The annual London Design Festival, now in its 14th year, remains one of the more intriguing design fairs for its embrace of young, sometimes unknown designers as well as established stars. The big news for 2016 was the opening of the first London Design Biennale, with 37 countries participating in the event at Somerset House. Its theme, “Utopia by Design,” resulted in a predictably mixed bag of responses, but Lebanon’s first-prize entry by Annabel Karim Kassar, a micro-version of a Beirut street market constructed on Somerset House’s riverside terrace, stood out for its lack of surface polish and depth of feeling. Honorable mention goes to Russia’s fascinating second-prize entry, which examined that country’s innovative but unsung industrial designers of the 1960's to the 1980's.

The Victoria & Albert Museum, the hub of the LDF, houses a number of installations each year, but “The Green Room,” designed by the London studio Glithero, was by far the best of this year’s lot, with its subtly rotating, cylindrical curtain of multicolored silicone cords — a conceptual clock soaring through a six-story stairwell. In the nearby Brompton Design District, Bernadette Deddens and Tetsuo Mukai’s Workshop for Potential Design, known for its thoughtful, conceptual exhibitions, presented “ABC. . .,” a series of comments by writers, curators, designers, and an illustrator on “XYZ. . .,” an object-centric exhibition, also curated by Deddens and Mukai, which had opened a week earlier at Étage Projects in Copenhagen. (Who says criticism isn't an art form?)

Around the corner, photographer-designer Martyn Thompson’s “Rock Pool,” a cozy alcove overlooking a planted courtyard, presented (with the stylist Charlotte Lawton) his lushly-pattered textiles, based on his own photographs of the Ionian Sea. Jane Withers, the curator who oversees the Brompton Design District, had a show of her own at the Roca Gallery in Fulham. “Soak, Steam, Dream: Reinventing Bathing Culture” traced the history of communal bathing throughout the world and presented bathhouses by contemporary architects.

The design-art gallery SEEDS put on “No Ordinary Love,” an exhibition curated by Martino Gamper, featuring ceramics by a who’s-who collective of young designers who are also friends.
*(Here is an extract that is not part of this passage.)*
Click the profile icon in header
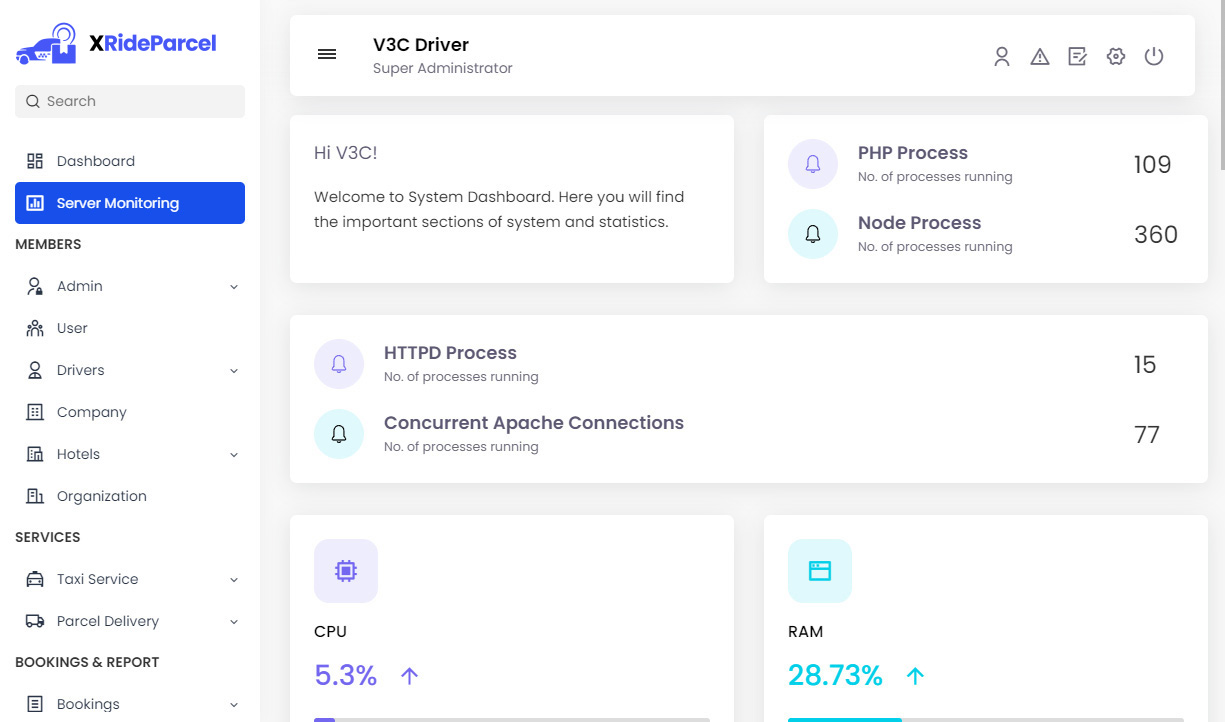The width and height of the screenshot is (1225, 722). pos(1002,57)
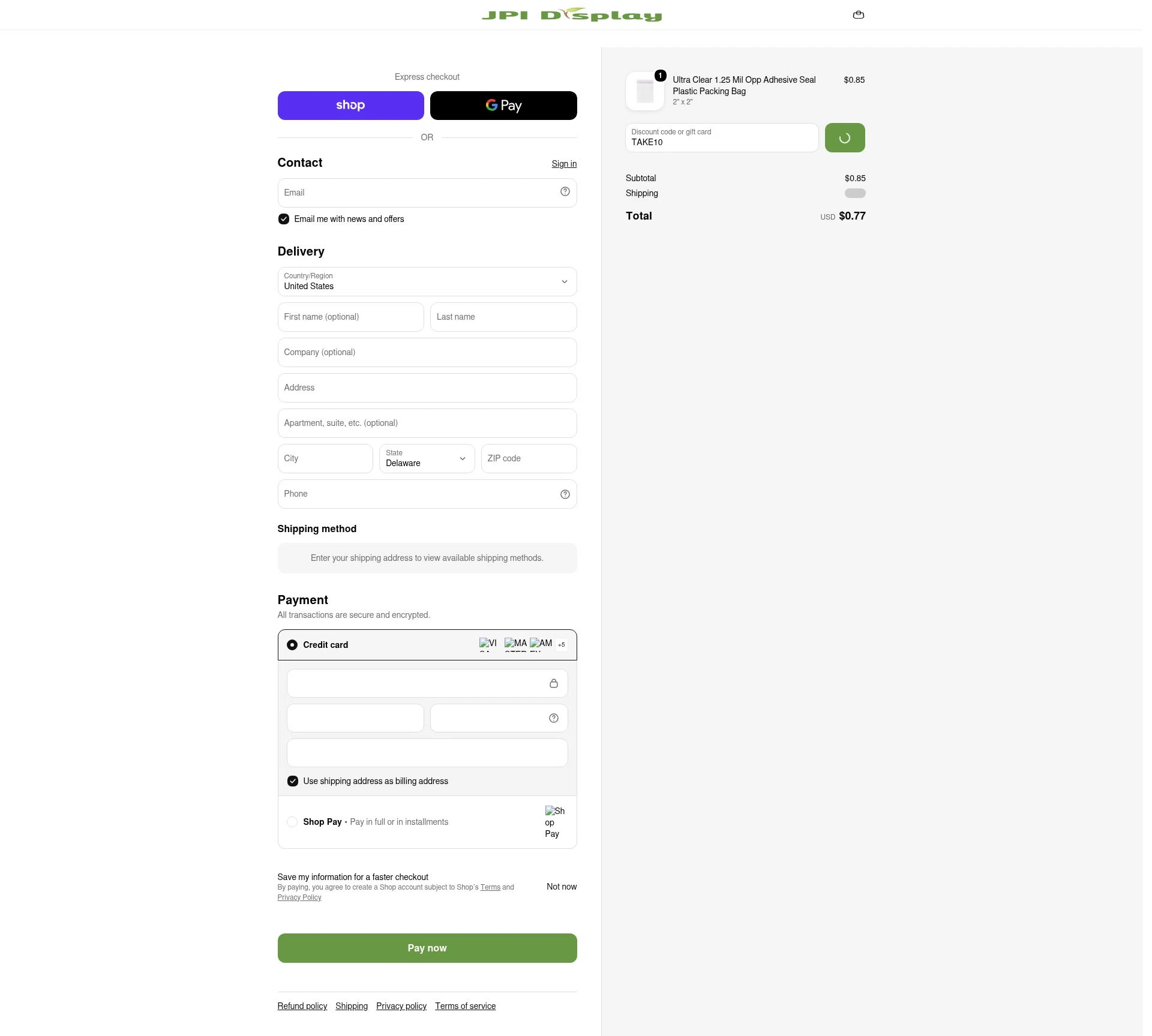Open the Country/Region dropdown
Screen dimensions: 1152x1036
point(427,282)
The objects are presented anonymously, and prices are twice as much if you want to know the identity of a piece’s designer.

Edward Barber and Jay Osgerby’s Barber & Osgerby showed several designs during the festival — their monumental wind-driven sculpture was the UK’s entry in the Design Biennale — but the most striking was their equally monumental Hakone table at Galerie Kreo’s Mayfair outpost. The design duo JamesPlumb presented “Reading Steps,” a 19th-century spiral staircase to which they added an upholstered seat that served as a poetic perch at the Makers House, a showcase for crafts from embroidery to lacquer organized by Burberry and The New Craftsmen that was one of the most talked-about exhibitions of the week. On a more intimate scale, the Shoreditch-based lighting and furniture designer Lee Broom’s tiny, seductive hall of mirrors showed his Optical lights to dazzling effect.

Finally, one of the most unexpected and haunting exhibitions of the week was at the London College of Fashion’s Fashion Space Gallery. Studio Swine’s “Fordlandia,” which is on view until December 10th, re-imagines Henry Ford’s failed, long-abandoned rubber processing plant and company town in the Brazilian rainforest as a success, “where nature and industry have entered a symbiotic relationship to create — sustainably and beautifully.” On display are both historic artifacts from the site and new designs, like furniture made from ebonite, a hard rubber, or Emma Fenton Villar’s denim jackets, which reference both workers’ garments and the geometric tattoos of indigenous Amazonian tribes.